Java – compare the efficiency of two o (n) algorithms
I'm studying linked lists, and the problem is - write a function to print the middle items of a given linked list (assuming ll has an odd number of nodes)
Method 1 - traverse ll and count nodes using counters Add 1 (make it even) and divide the counter by 2 (ignore mathematical differences) Traverse ll again, but this time only the first deadline can be reached and returned
void GetMiddleTermMethod1(){ //Count the number of nodes int counter = 0; Node n = FirstNode; while (n.next != null){ counter = counter + 1; n = n.next; } counter=counter+1/2; //Now counter is equal to the half of the number of nodes //Now a loop to return the nth term of a LL Node temp = FirstNode; for(int i=2; i<=counter; i++){ temp = temp.next; } System.out.println(temp.data); }
Method 2 – initialize 2 node references Traverse 2 nodes at a time, and the other traverses 1 When the fast reference value reaches null (the end of LL), the slow reference will reach the middle and return
void GetMiddleTermMethod2(){ Node n = FirstNode; Node mid = FirstNode; while(n.next != null){ n = n.next.next; mid = mid.next; } System.out.println(mid.next.data); }
I have three questions –
Q1 – if I am asked this question in a job interview, how do I know which algorithm is more effective? I mean, two functions traverse ll once and a half (the second is in one loop instead of two loops, but it still traverses ll once and a half)

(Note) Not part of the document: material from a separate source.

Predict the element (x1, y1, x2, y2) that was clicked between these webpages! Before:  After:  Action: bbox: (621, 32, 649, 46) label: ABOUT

Q2 – since both algorithms have a large o of O (n), which parameters will determine which is more effective?
Q3 – what is the general method of calculating the efficiency of such algorithms? I really appreciate it if you can contact me to the appropriate tutorial
thank you
Solution
Well, there is no really simple answer. The answer may be different in compiler optimization, JIT optimization and the actual machine running the program (for some reason, it may be better optimized for an algorithm)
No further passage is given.